5th Graders Complete Engineering Challenge

5th Graders Complete Engineering Challenge


Reese Lindley, Shay Jones, Brandi Putman

MMS Journalism Department        


Now, usually, when someone says the word “stem” the first thing that comes to mind is a plant, but when it comes to academics, it could mean something totally different. The 5th graders recently completed an activity to explore STEM- Science, Technology, Engineering, and Math all in one project.

The students were required to build a structure with plastic cups, popsicle sticks, and wooden blocks. To add to the challenge, the teachers limited the number of supplies the students were given (20 plastic cups, 25 popsicle sticks, and 10 wooden blocks) and placed a time limit of 10 minutes on the activity. “This helps the students with problem-solving and makes them think deeper, which is something the students struggle with,” according to 5th-grade math teacher Mrs.
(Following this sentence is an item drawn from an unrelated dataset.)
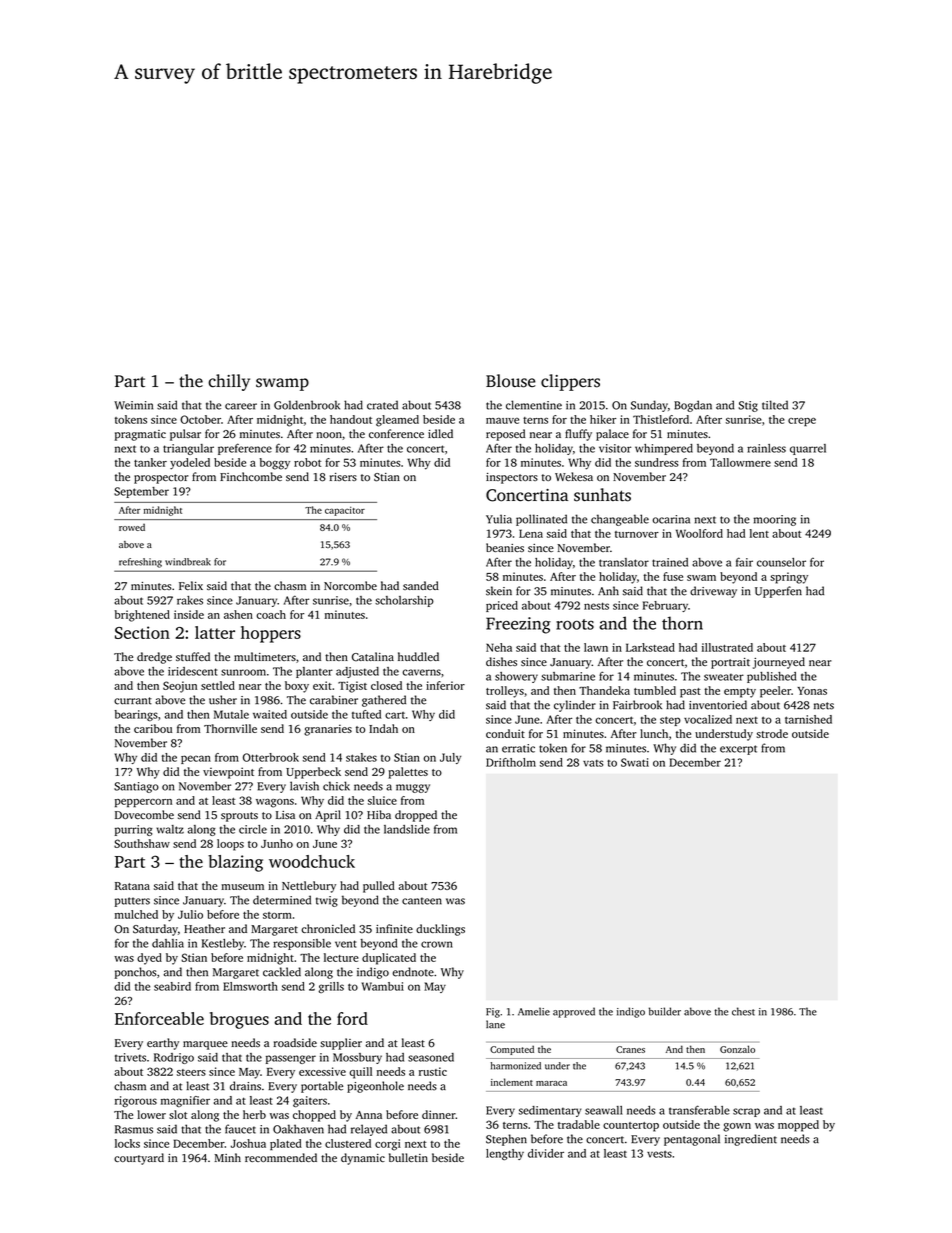 This image has width=952, height=1233. Describe the element at coordinates (541, 520) in the image. I see `pollinated` at that location.
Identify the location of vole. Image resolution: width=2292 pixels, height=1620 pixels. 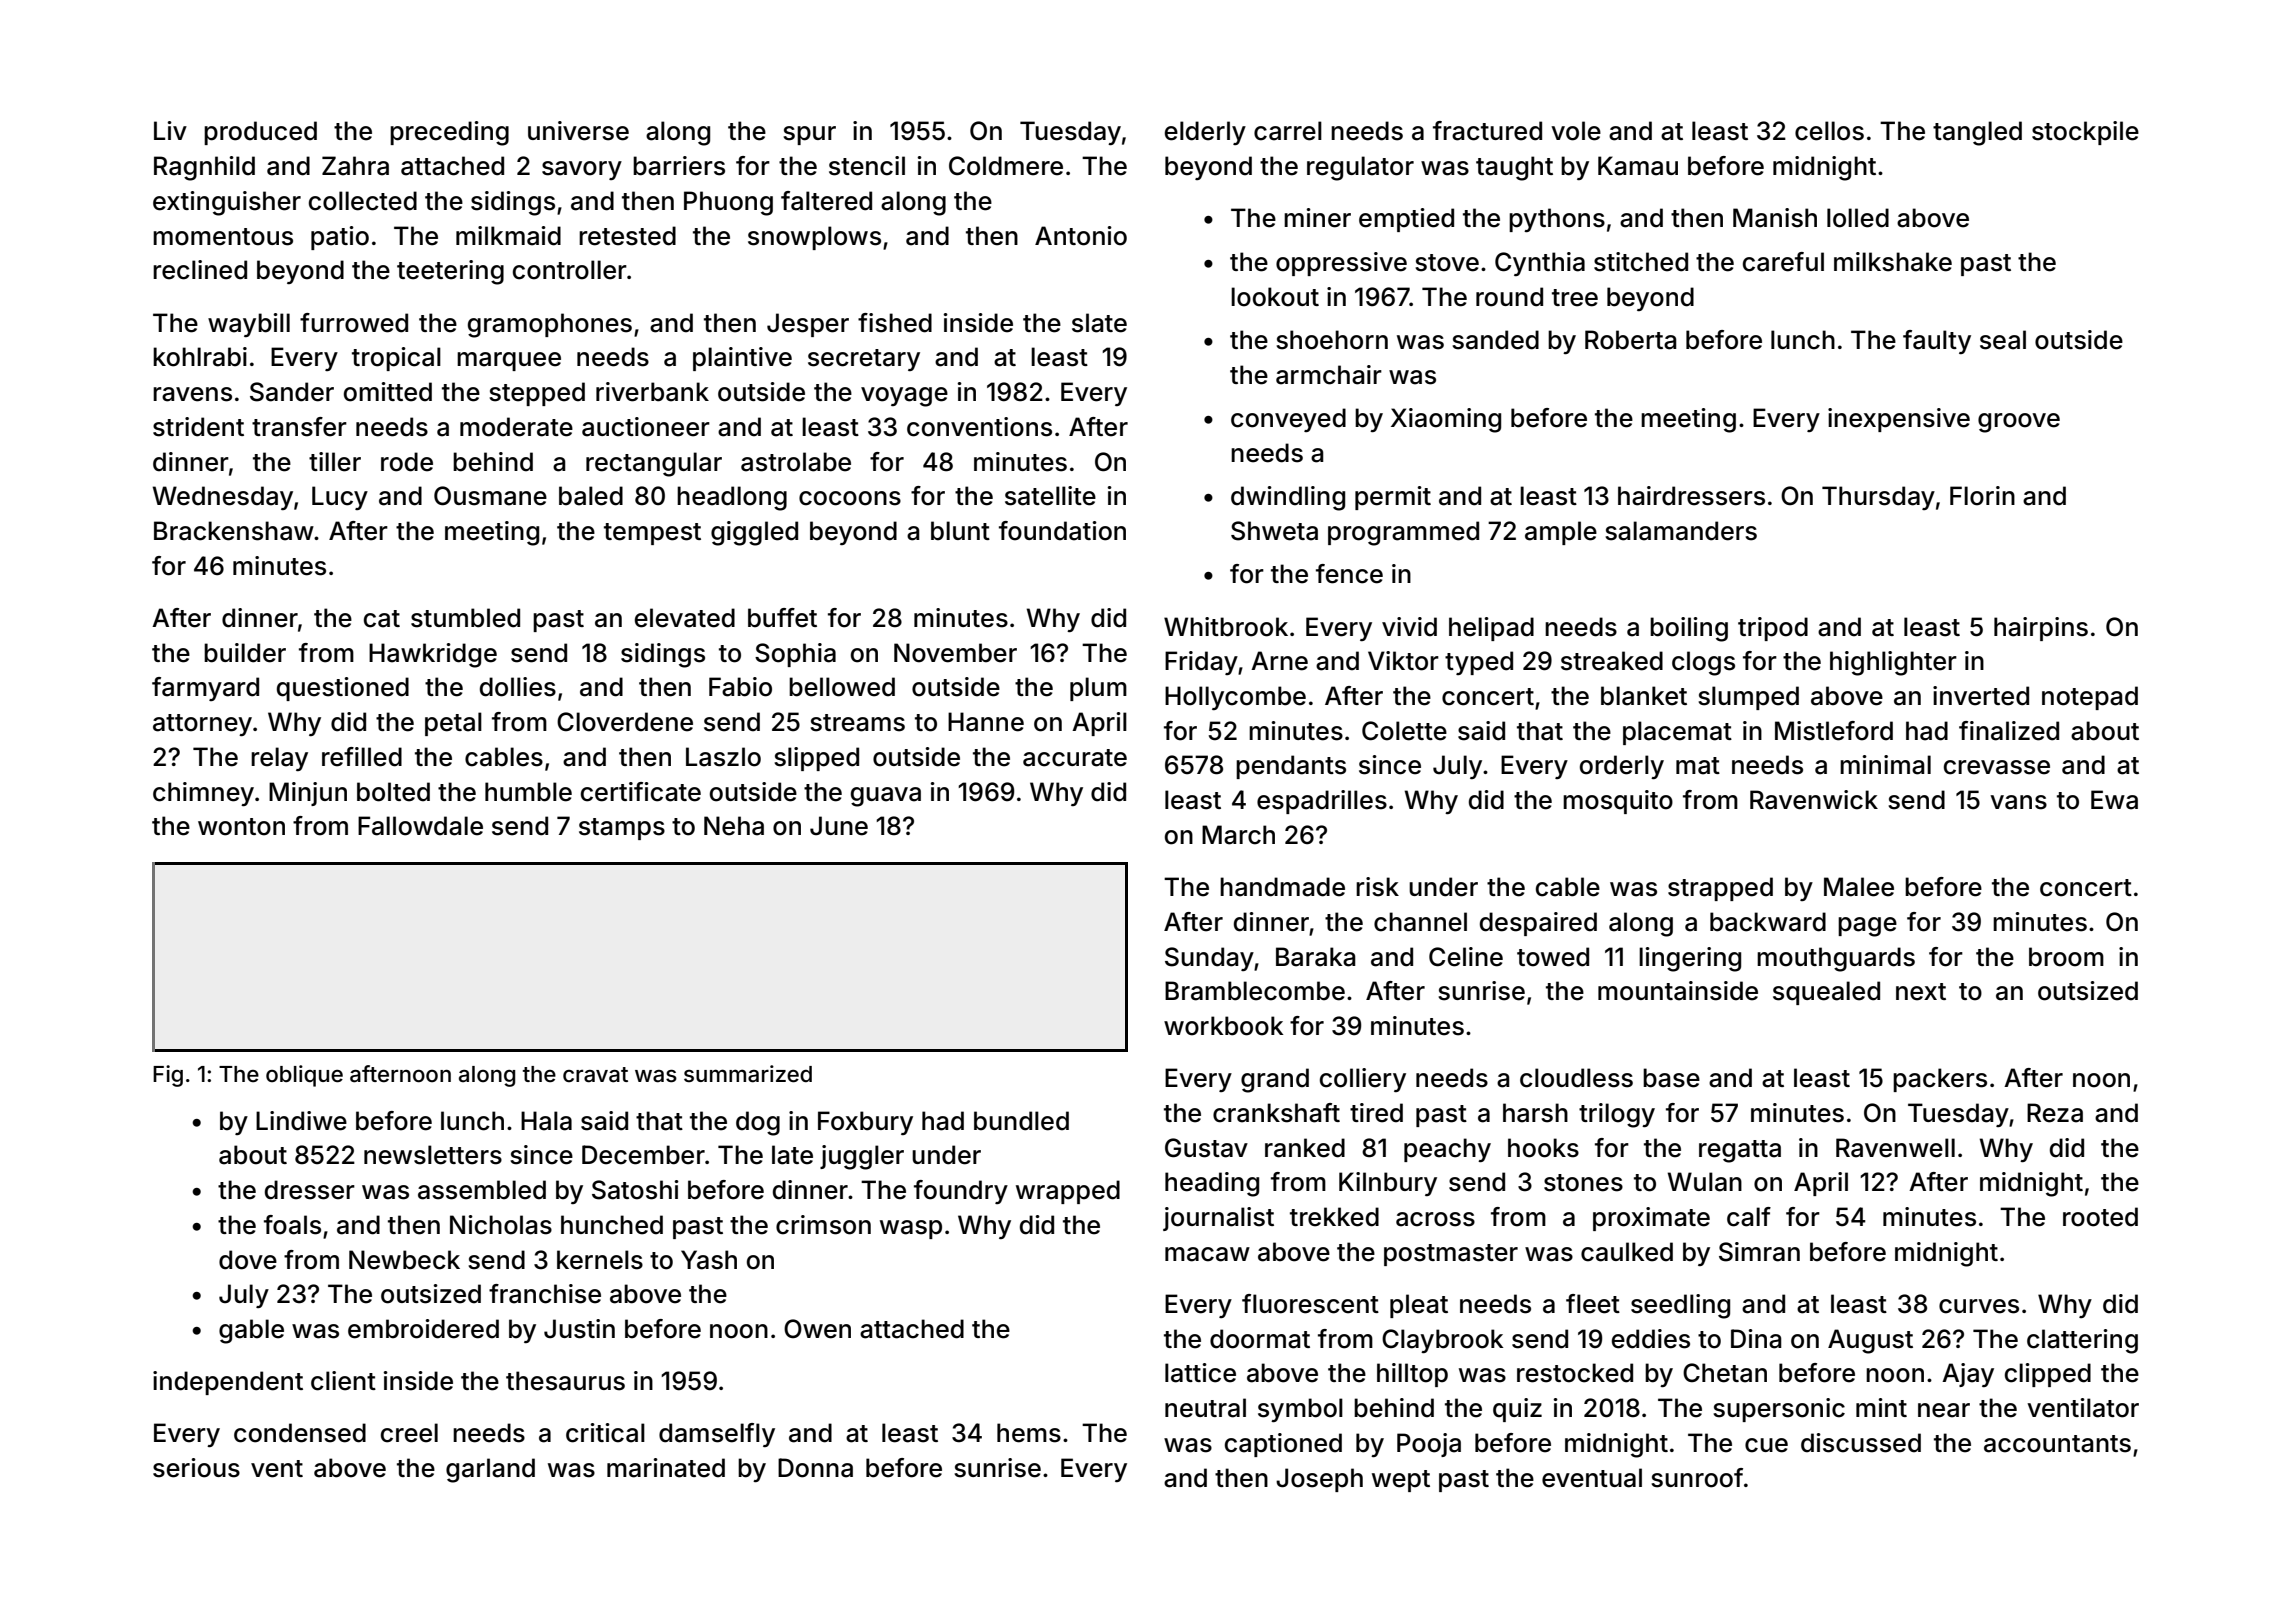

Anna Joyner.

The project addressed 5th-grade Mathematical Process Standards that describe ways students are expected to engage with content and demonstrate mathematical understanding. The Texas Knowledge and Skills (TEKS) statements this project covered include:


(A)  apply mathematics to problems arising in everyday life, society, and the workplace;

(B)  use a problem-solving model that incorporates analyzing given information, formulating a plan or strategy, determining a solution, justifying the solution, and evaluating the problem-solving process and the reasonableness of the solution;

(C)  select tools, including real objects, manipulatives, paper and pencil, and technology as appropriate, and techniques, including mental math, estimation, and number sense as appropriate, to solve problems;

(D)  communicate mathematical ideas, reasoning, and their implications using multiple representations, including symbols, diagrams, graphs, and language as appropriate;

(E)  create and use representations to organize, record, and communicate mathematical ideas;

(F)  analyze mathematical relationships to connect and communicate mathematical ideas; and

(G)  display, explain, and justify mathematical ideas and arguments using precise mathematical language in written or oral communication.


“The project was really fun and working with a partner made it even better,” said 5th grader Lexy Ballard. Emily Clark and Luckas Busby’s project was very unique.  Lukas had an idea that involved a flat base with popsicle sticks under it so the desk and cups do not have as much friction. Also, the flat base gave the building more balance. Others were not as lucky as Clark and Busby. For example, Kaitlyn Wood and her partner Jerik Joyner said, “It was really frustrating when our tower kept falling 20 times in a row, but all in all it was really fun and the teamwork was really fun, too.”